NOTE Various scripts are available in the "inst/" folder of STASNet to run the fitting procedure from the command line (you may have to change the path to 'Rscript' in the first line)
MRAmodel
Example dataset
As minimal input the model requires three inputs:
- network (a prior network as named adjacency matrix or a two column table FROM
TO)
- basal (a vector with names of nodes that are active in absence of external stimuli)
- midas_data (perturbation data in MIDAS format (Saez-Rodriguez et al. 2008))
(- [midas_var] (optionally one can provide coefficient of variation data in same format and size as midas_data))
network = rbind(c("N1", "N2"), c("N2", "N3"), c("N2", "N5"), c("N5", "N4"), c("N3", "N4")) # Two column table: FROM -> TO
basal = c("N2", "N3", "N4", "N5") # Column vector of nodes active in ground state
midas_data = as.data.frame(matrix(0, nrow=4, ncol=7,
dimnames=list(NULL, c("ID:type", "TR:N1", "TR:N2i", "DA:ALL", "DV:N2", "DV:N3", "DV:N4"))))
midas_data[,1] = c("c", "t", "t", "t") # Type of experiment
midas_data[,c(2,3)] = cbind(c(0,1,1,0), c(0,0,1,1)) # Perturbations
midas_data[,c(5:7)] = cbind(c(111, 263, 225, 97), c(103, 50, 128, 168), c(56, 618, 147, 20)) # Measurements
print(midas_data)
Modelling
By using the input files one can create the MRA-based model.
model = createModel(model_links = network,
basal_file = basal,
data.stimulation = midas_data,
inits = 100,
model_name = "example")
#setwd(system.file("extdata", package="STASNet"))
#model = createModel("network.tab", "basal.dat", "HCT116_MIDAS.csv", inits=100, perform_plots=T,
# method="randomlhs");
#TODO: replace the HCT116 dataset with the trimmed dataset used in the package
NOTE Depending on the number of initialisations ('inits') and the size of the network it is possible that the global optimum is not reached (often visible by not obtaining the same best fit several times). Results can thus vary between runs of createModel() for big networks with an insufficient number of initialisations.
We can then visualise the resulting network.
plotModelGraph(model)
Be aware that the fitted values may represent paths,
thus the values displayed on a link might stand for a combination of links (with the other dependent links given the strength 1). Use printParameters() to get the actual paths.
printParameters(model)
Thus it can be noticed that the strength of N2->N5->N4 has in the above network been given to the link N2-> N5 with N5->N4 being set to 1.
---------------
Repeat the passage of the STASNet modelling guide word for word, between "plotModelGraph(model)" and "the actual paths.", inclusive.

* **Supplied information**
---------------
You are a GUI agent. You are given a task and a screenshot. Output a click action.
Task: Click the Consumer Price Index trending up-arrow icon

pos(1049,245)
---------------
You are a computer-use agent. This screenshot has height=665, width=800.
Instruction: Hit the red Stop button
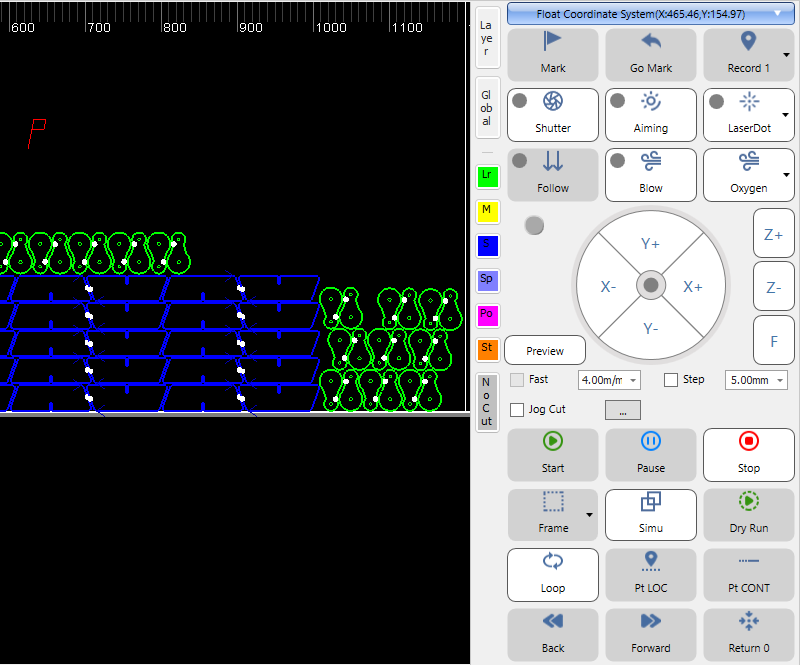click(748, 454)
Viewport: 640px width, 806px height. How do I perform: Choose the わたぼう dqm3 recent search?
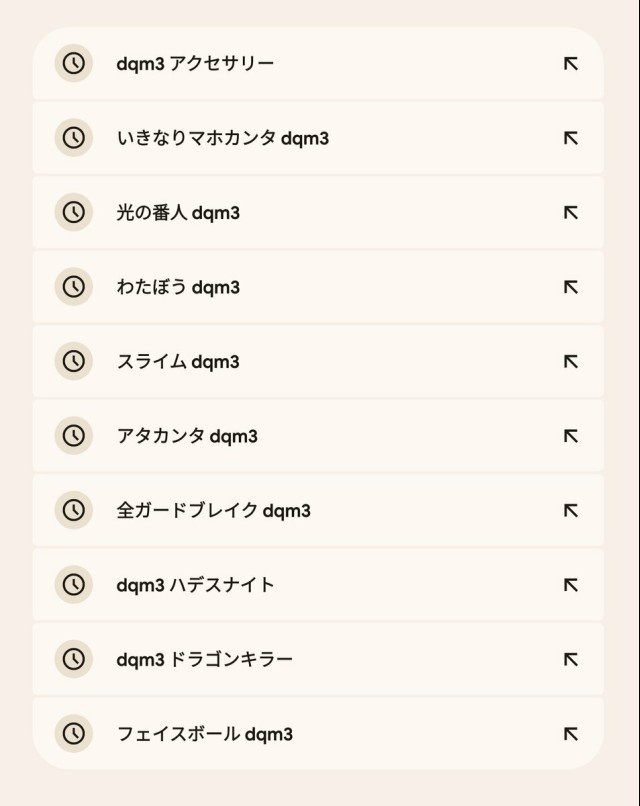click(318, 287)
---------------
* **Answer section**
plotModelGraph(model)
Be aware that the fitted values may represent paths,
thus the values displayed on a link might stand for a combination of links (with the other dependent links given the strength 1). Use printParameters() to get the actual paths.